__Solicitudes__:
[1] Según el fragmento, ¿cuántos kilos de cocaína formaban parte de la entrega controlada?
[2] Reproduce, por favor, una parte del fragmento, comenzando en "Ajraz acusa que" y terminando en "Cepeda, su informante.".

Una y otra vez ha revisado el extenso fallo que emitió en su contra a fines de 2014 el 4° Tribunal Oral en lo Penal de Santiago. Adentro, donde convive con homicidas, narcotraficantes y terroristas, lo asesora un abogado que trabajó por mucho tiempo en la Corte Suprema. Su nombre: Eduardo Gre, condenado a fines de 2016 a 15 años por haber abusado sexualmente y de forma reiterada de un adolescente que apadrinó del Sename. También lo acusaron de producir y almacenar pornografía con menores de edad. Ambos han llenado de apuntes al margen una copia impresa de esa sentencia y aseguran que hubo graves vicios en el proceso y que no habría pruebas concretas que justifiquen la condena del ex PDI. Partiendo porque no le encontraron ni un gramo de droga encima y porque el supuesto tráfico que le achacan era en realidad una entrega controlada de 10 kilos de cocaína en medio de una investigación judicial, autorizada por un fiscal.
Ajraz acusa que detrás de esta historia sí había policías involucrados, pero que eran otros, no él. También que hubo una supuesta red de protección, un montaje, que le plantaron pruebas y que todo se estructuró en su contra gracias a una traición, la de Jorge Cepeda, su informante.

__Material__:
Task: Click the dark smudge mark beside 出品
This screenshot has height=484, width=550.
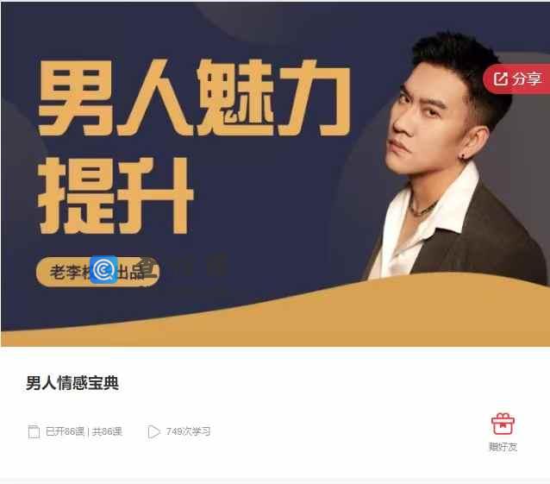Action: coord(148,269)
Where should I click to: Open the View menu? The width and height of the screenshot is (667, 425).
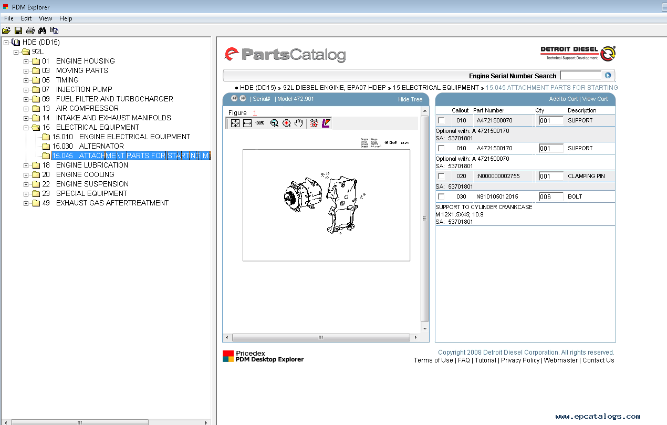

__Respuestas finales__:
[1] 10 kilos.

[2]
Ajraz acusa que detrás de esta historia sí había policías involucrados, pero que eran otros, no él. También que hubo una supuesta red de protección, un montaje, que le plantaron pruebas y que todo se estructuró en su contra gracias a una traición, la de Jorge Cepeda, su informante.